L’Algérie à l’heure de son histoire

Alors que grossissent les cortèges de manifestants refusant la nouvelle candidature du président Bouteflika à l’élection présidentielle, l’Algérie amorce un tournant décisif de son histoire : l’âge de l’émancipation.

Et si l’Algérie entamait enfin son printemps arabe ? Devant l’ampleur de la contestation liée à la volonté du président Abdelaziz Bouteflika, un homme de 82 ans malade, de se représenter à un cinquième mandat (l’ancien membre de l’Armée de libération nationale (ALN) a été élu pour la première fois en 1999), pourquoi ne pas imaginer que ce géant du monde arabe, qui possède tous les atouts (Ressources naturelles, démographie, exposition géographique,…) pour devenir une grande puissance, se libère des chaînes de l’armée qui l’étreignent depuis 1962  sous couvert d’une République démocratique qui n’en porte que le nom ? (Lire l’article sur le figaro.fr : http://www.lefigaro.fr/international/2019/03/02/). L’occasion se présenterait-elle enfin pour ce pays, riche d’une manne pétrolière mal exploitée et rongé par une corruption endémique, qui avait vu ses voisins tunisiens, lybiens et syriens s’émanciper respectivement de l’autorité de Zine el-Abidine Ben Ali, Muammar Khadafi et Hosni Mubarak en 2011 ?

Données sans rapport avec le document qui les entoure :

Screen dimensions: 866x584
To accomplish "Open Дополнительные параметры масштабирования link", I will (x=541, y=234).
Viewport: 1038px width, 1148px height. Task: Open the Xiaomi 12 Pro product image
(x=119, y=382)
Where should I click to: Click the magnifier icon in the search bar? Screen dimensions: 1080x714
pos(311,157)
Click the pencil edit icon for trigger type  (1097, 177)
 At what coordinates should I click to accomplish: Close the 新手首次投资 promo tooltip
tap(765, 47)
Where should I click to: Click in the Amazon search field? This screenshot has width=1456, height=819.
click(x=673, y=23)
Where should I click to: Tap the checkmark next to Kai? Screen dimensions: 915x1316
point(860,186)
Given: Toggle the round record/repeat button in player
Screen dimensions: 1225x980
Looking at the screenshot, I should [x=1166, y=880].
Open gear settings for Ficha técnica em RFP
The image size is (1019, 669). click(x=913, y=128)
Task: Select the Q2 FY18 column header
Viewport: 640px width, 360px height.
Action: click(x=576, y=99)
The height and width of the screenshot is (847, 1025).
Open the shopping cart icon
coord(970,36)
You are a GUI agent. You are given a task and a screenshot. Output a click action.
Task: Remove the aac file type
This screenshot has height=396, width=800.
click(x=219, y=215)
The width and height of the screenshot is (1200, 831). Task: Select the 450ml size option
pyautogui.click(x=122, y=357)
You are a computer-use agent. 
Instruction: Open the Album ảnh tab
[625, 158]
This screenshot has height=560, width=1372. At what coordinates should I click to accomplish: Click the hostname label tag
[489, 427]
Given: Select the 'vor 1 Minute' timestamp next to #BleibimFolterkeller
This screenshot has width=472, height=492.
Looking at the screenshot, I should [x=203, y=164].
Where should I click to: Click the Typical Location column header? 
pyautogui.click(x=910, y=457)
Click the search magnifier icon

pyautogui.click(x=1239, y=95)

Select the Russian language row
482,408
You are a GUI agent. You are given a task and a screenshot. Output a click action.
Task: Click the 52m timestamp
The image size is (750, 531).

Lassitude et intérêt général

En réalité, tout semble y concourir. La lassitude du peuple algérien, notamment sa jeunesse largement majoritaire (45% de la population totale, soit 42,2 millions d’Algériens, est âgée de moins de 25 ans ; 22,5% de moins de 30 ans)*, pressée d’expédier l’héritage des pères de la révolution de Houari Boumédiène à Ahmed Ben Bella en passant par
Abdelaziz Bouteflika, la volonté de ce dernier d’extraire le pays d’un immobilisme sclérosant où se disputent affairistes et hommes politiques souvent plus soucieux de leurs intérêts particuliers que de l’intérêt général et enfin la nécessité pour l’Algérie de rentrer de plain pied dans le XXIème siècle en se débarrassant de cette image de nation post-coloniale incapable de grandir sans l’aide d’un quelconque allié attiré par les ressources naturelles du pays. Et la contestation d’attester de cette volonté de changement. Mais étrangement, alors que le peuple algérien refuse de voir le président Bouteflika se présenter à nouveau, l’opposition reste silencieuse, incapable de présenter une solution alternative. (Lire l’article sur lemonde.fr : https://www.lemonde.fr/afrique/article/2019/03/02/) Or, et l’Histoire l’a maintes fois prouvé, tout mouvement populaire mal appréhendé et mal contrôlé peut donner lieu à des débordements ou des dérives à l’ampleur inconnus. L’Algérie, qui a longuement pansé les plaies de la guerre d’indépendance et de la guerre civile, est désormais prête à se tourner vers une démocratie digne de ce nom où son peuple, longtemps infantilisé et tenu sous perfusion grâce aux recettes pétrolières qui ne faisaient que cacher grossièrement une réalité sociale et économique devenue insupportable, semble vouloir clairement en finir avec son régime politique actuel pour enfin se nourrir de libertés fondamentales comme la liberté d’expression ou de la presse.

Maturité et privilèges

Or, au regard des premières manifestations, des slogans lancés, de la volonté de manifestants de n’être en aucun cas récupérés et de s’inscrire dans une logique pacifiste, il apparaît combien ce mouvement laisse exhaler une maturité et une densité que le régime actuel doit désormais plus que redouter. Rappelons-le, la population algérienne, jeune et cultivée, en dépit d’un système éducatif à bout de souffle, s’est nourrie des erreurs commises et de l’expérience des générations passées. Mais au-delà de cette jeunesse, c’est, semble-t-il, toute la société algérienne qui fait valoir son exaspération incarnée par le refus de voir le président Bouteflika se présenter à nouveau. Car pourquoi se représenterait-il si ce n’est pour assurer la survie d’un édifice politique, social et économique chancelant et dépassé où prébendes et privilèges ont pris le pas sur la collectivité. D’aucuns, au sens de la formule plus ou moins aiguisé, affirmeraient que l’Histoire est en marche. Pourtant, si celle-ci ne s’arrête jamais, elle aime à faire sentir son pouls par des à-coups parfois plus violents que d’autres, en témoignent les manifestations et cet embryon de révolution qui se fait jour dans les rues d’Alger. L’heure est venue !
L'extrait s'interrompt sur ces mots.